## CHALLENGES:
[a] Can you reproduce the stretch of the tiering article from "File-Level Tiering with" through "wide aggregate throughput."?
[b] Why does the tiering article call block-level tiering more granular than file-level tiering? Answer in one to three sentences.
[c] Answer these from the tiering article, one per line:
(i) What is the default block size Cloud Volumes ONTAP uses for tiering?
(ii) What kind of storage is EFS IA based on?
(iii) What does EFS IA cost per GB/month in the US East N. Virginia region?

BlueXP Blog

EFS IA vs Cloud Volumes ONTAP File Share Data Tiering on AWS

Written by Aviv Degani, Cloud Solutions Architecture Manager, NetApp | Jun 18, 2020 2:24:26 PM

Having the ability to automatically move data between hot and cold tiers with no user intervention and with no impact on existing workflows is a key part of a data lifecycle management plan. This technology can also help enact the “80/20” Pareto principle that prevails across the IT industry: the rule that assumes 80% of data in an organization is rarely ever used and 20% is hot or frequently accessed. The same is true when it comes to file share data like the kind stored on AWS EFS.

In this article we will go through two intelligent and advanced data tiering solutions that achieve just that: Cloud Volumes ONTAP data tiering and the recently released EFS IA, which can be used as a capacity tier for AWS EFS. If you are an advanced AWS user and your organization runs comprehensive workloads and storage in the cloud, comparing these features will help you gain a clearer perspective on these two cloud tiering products, on tiering in general, and on the added benefits that Cloud Volumes ONTAP can bring to you when looking for a storage solution with tiering capabilities.

One of the main differences between tiering with EFS and Cloud Volumes ONTAP is that EFS tiers at the file level, and Cloud Volumes ONTAP tiers blocks at a default size of 4 KB. As such, block-level tiering is a more granular approach, enabling parts of a file to be tiered, while in a file-level approach, the only unit that can be tiered is the entire file.

Let’s take a look at how each of these approaches work in practice below.

File-Level Tiering with AWS EFS

AWS Elastic File System (EFS) provides a shared, scalable NFS file system for Linux workloads which can be accessed from both AWS cloud services and on-prem applications. This file system is designed to be accessed in parallel from many Amazon EC2 instances while still keeping consistently low latency times and enabling a wide aggregate throughput.

Having an auto-scalable and easy-to-use storage solution were among the reasons why large enterprise companies opted for EFS storage. However, these customers provided feedback to AWS on how their bills go up significantly when storing large amounts of data for long-term periods. This feedback led AWS to implement a less expensive way to store data on EFS.

What Is AWS EFS Infrequent Access?

AWS added a new storage class for EFS called EFS Infrequent Access (EFS IA) to serve as the capacity tier. EFS IA is a lower-cost storage class based on magnetic HDD storage designed for keeping infrequently accessed files stored long-term. The performant EFS tier is now referred to as EFS Standard storage.

Moving data from EFS Standard to EFS IA is a form of storage tiering that optimizes the data lifecycle. Using the US East N. Virginia region as an example, storage on EFS IA is just $0.025 per GB/month. With industry research pointing out that 80% of data in an organization is infrequently accessed, an estimated average price for storing all your data in EFS with the lifecycle management feature enabled, (i.e., using both EFS Standard and EFS IA), could be as low as $0.08 GB/month. Compare that with storing all the data using only EFS Standard, which costs $0.30 GB/month, at more than four times the price.

## SOURCE DATA:
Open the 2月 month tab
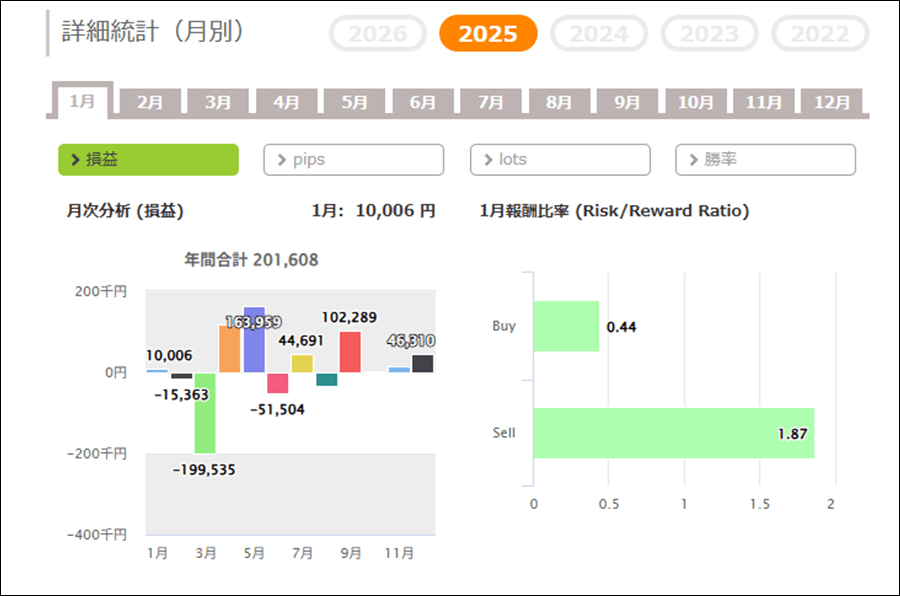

## OUTPUTS BY TASK:
[a]
File-Level Tiering with AWS EFS

AWS Elastic File System (EFS) provides a shared, scalable NFS file system for Linux workloads which can be accessed from both AWS cloud services and on-prem applications. This file system is designed to be accessed in parallel from many Amazon EC2 instances while still keeping consistently low latency times and enabling a wide aggregate throughput.

[b] Cloud Volumes ONTAP tiers blocks, 4 KB by default, so it can tier parts of a file. EFS tiers at the file level, so the only unit it can tier is the entire file.

[c]
(i) 4 KB
(ii) Magnetic HDD storage
(iii) $0.025